Aim >> Say how many lines in the listing below contain the word "Task". Case counts, so give only the number.

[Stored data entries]
•••

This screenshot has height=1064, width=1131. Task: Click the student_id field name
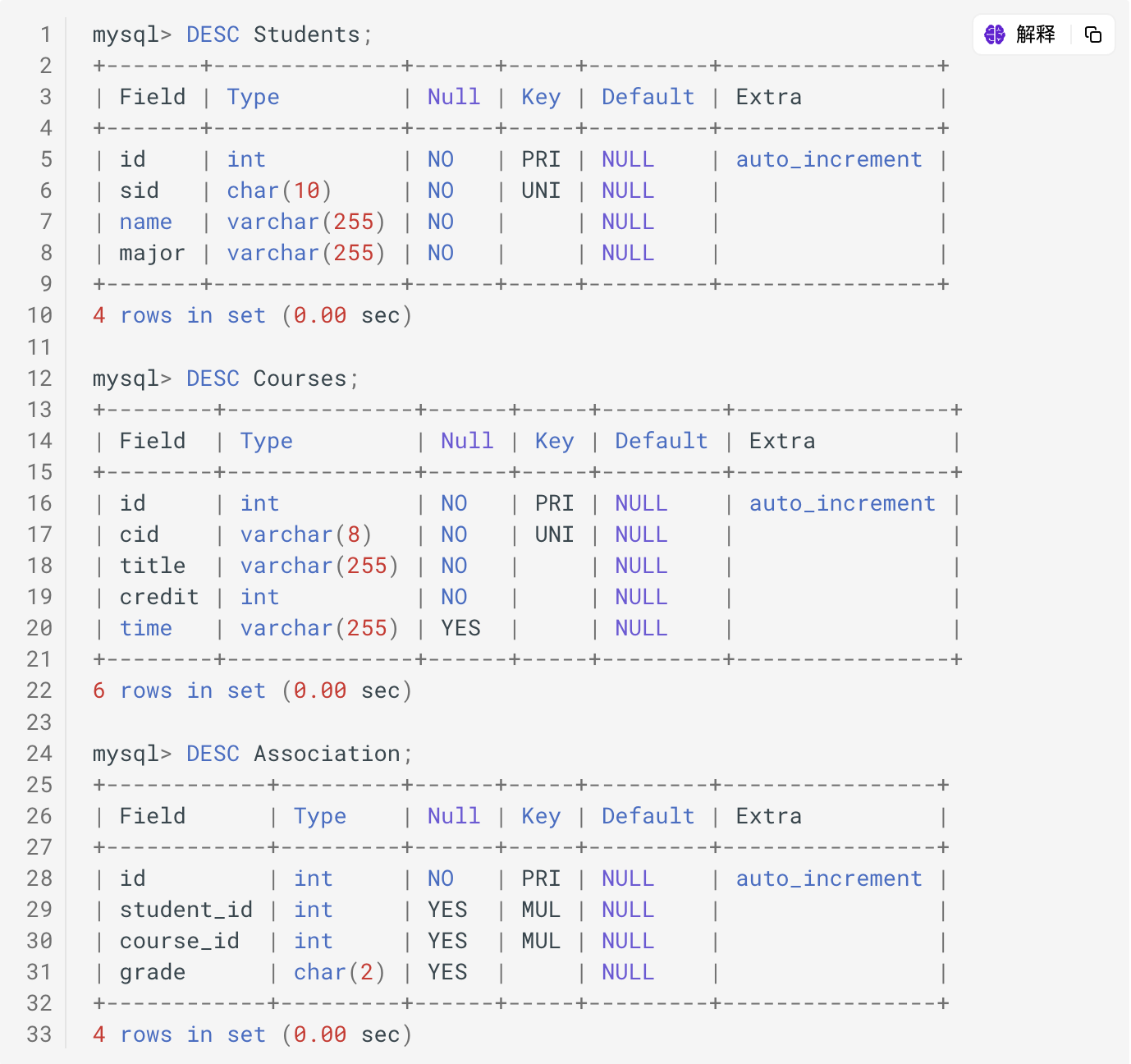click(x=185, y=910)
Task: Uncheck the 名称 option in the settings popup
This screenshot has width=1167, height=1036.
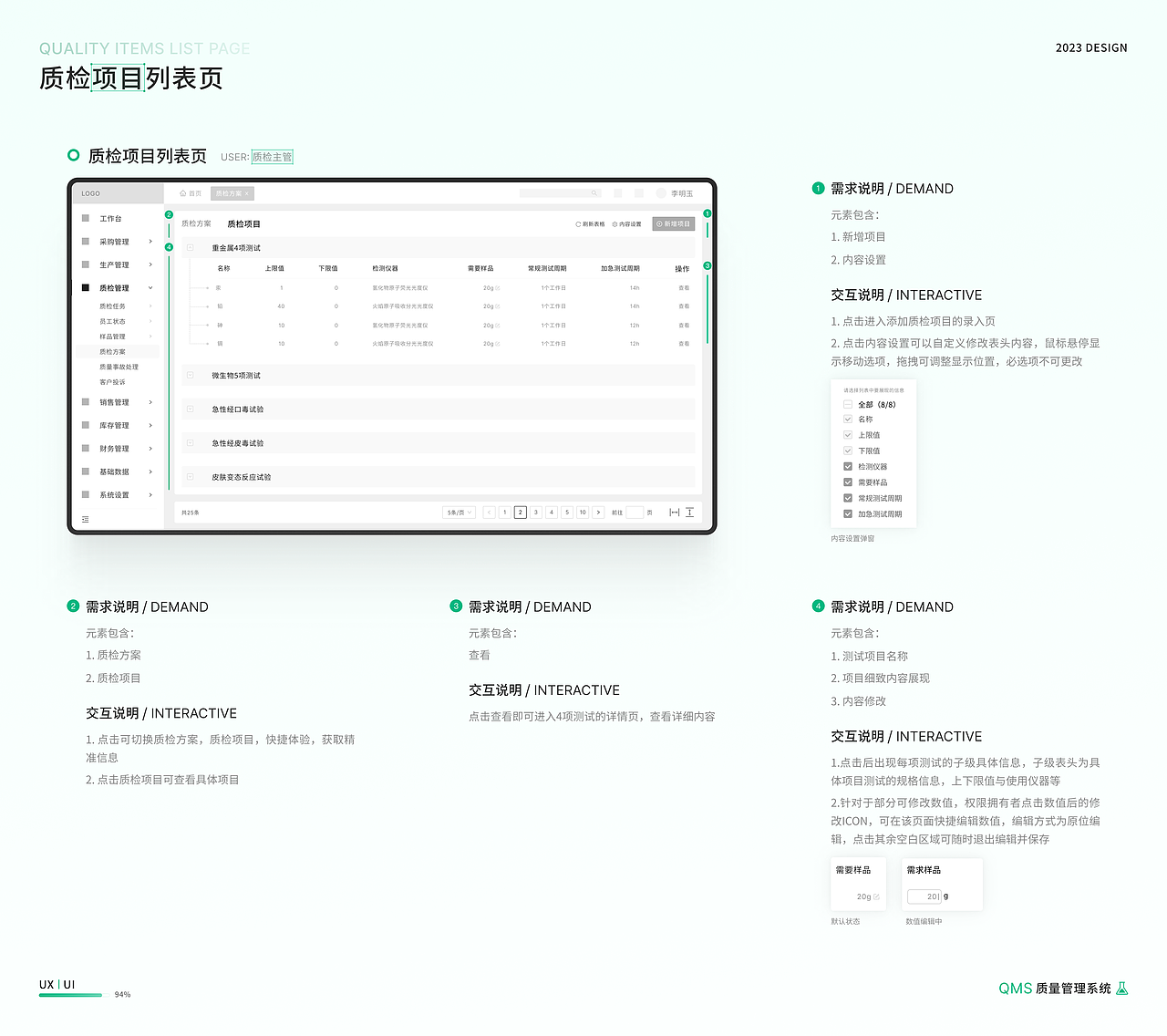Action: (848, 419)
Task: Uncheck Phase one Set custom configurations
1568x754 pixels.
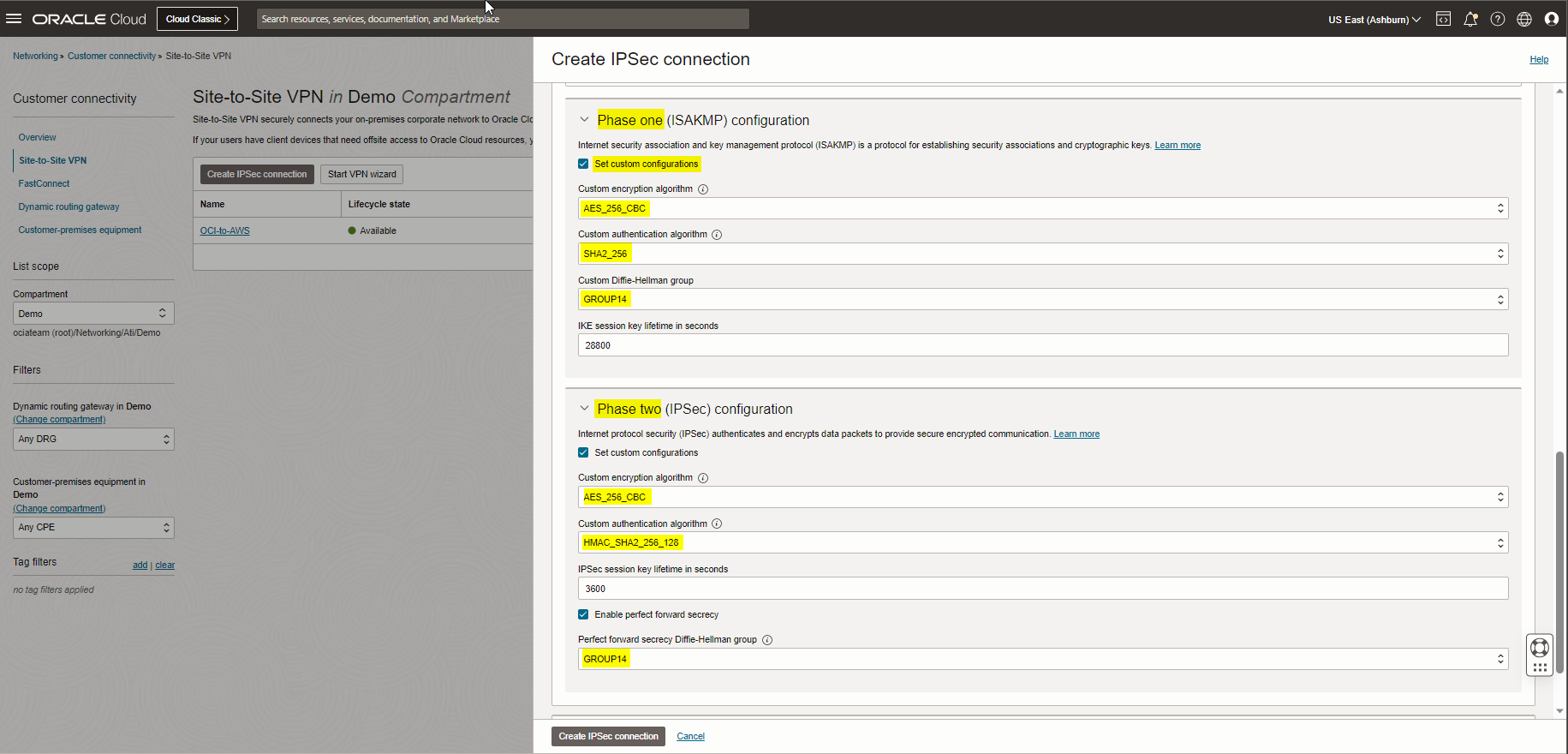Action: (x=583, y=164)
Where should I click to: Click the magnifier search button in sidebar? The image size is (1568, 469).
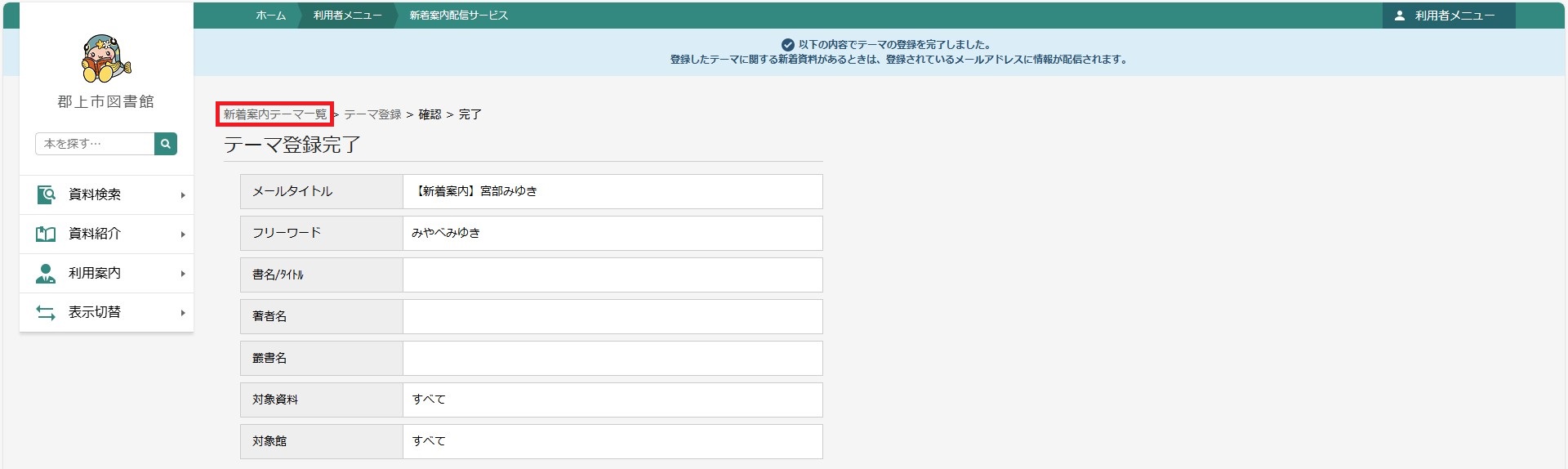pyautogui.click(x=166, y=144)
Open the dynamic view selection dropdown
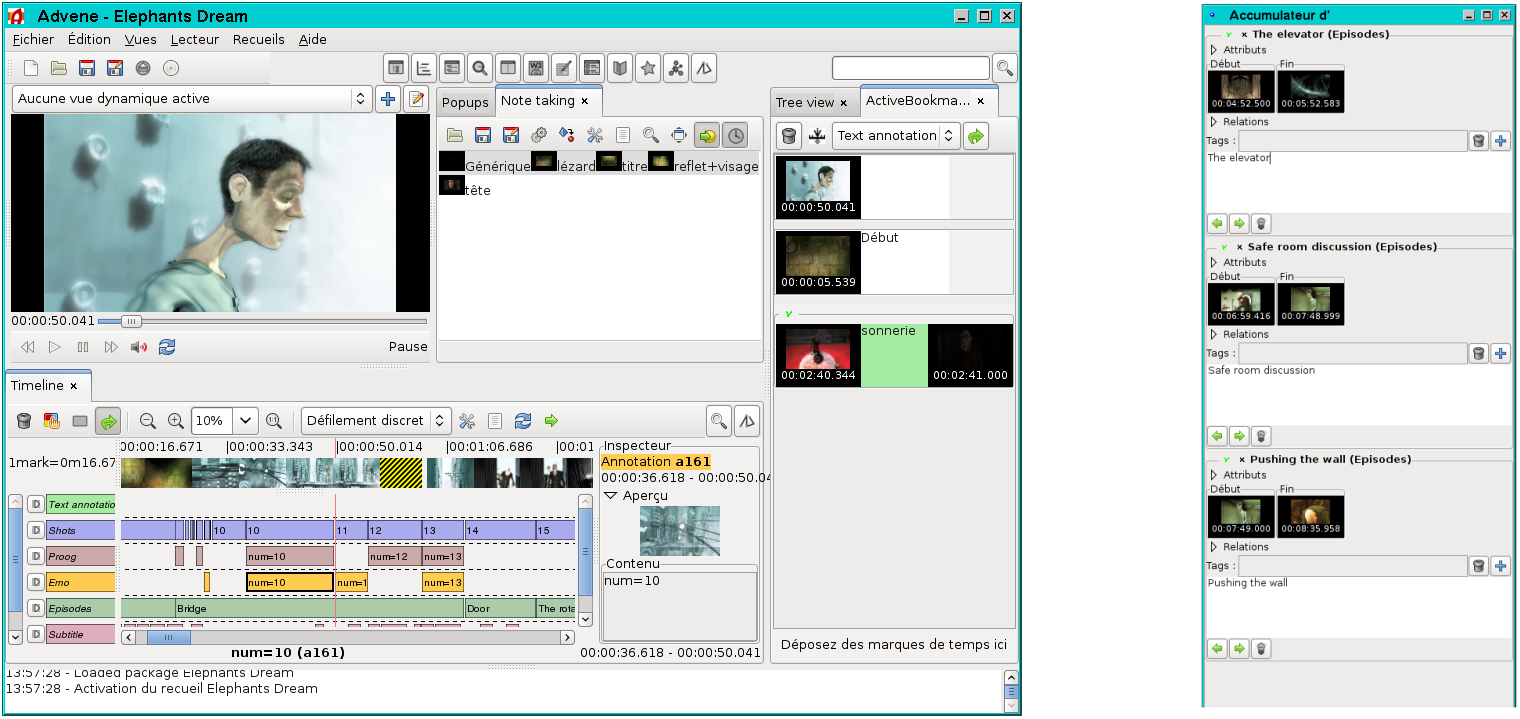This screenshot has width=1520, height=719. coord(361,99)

•••

Reply >> 3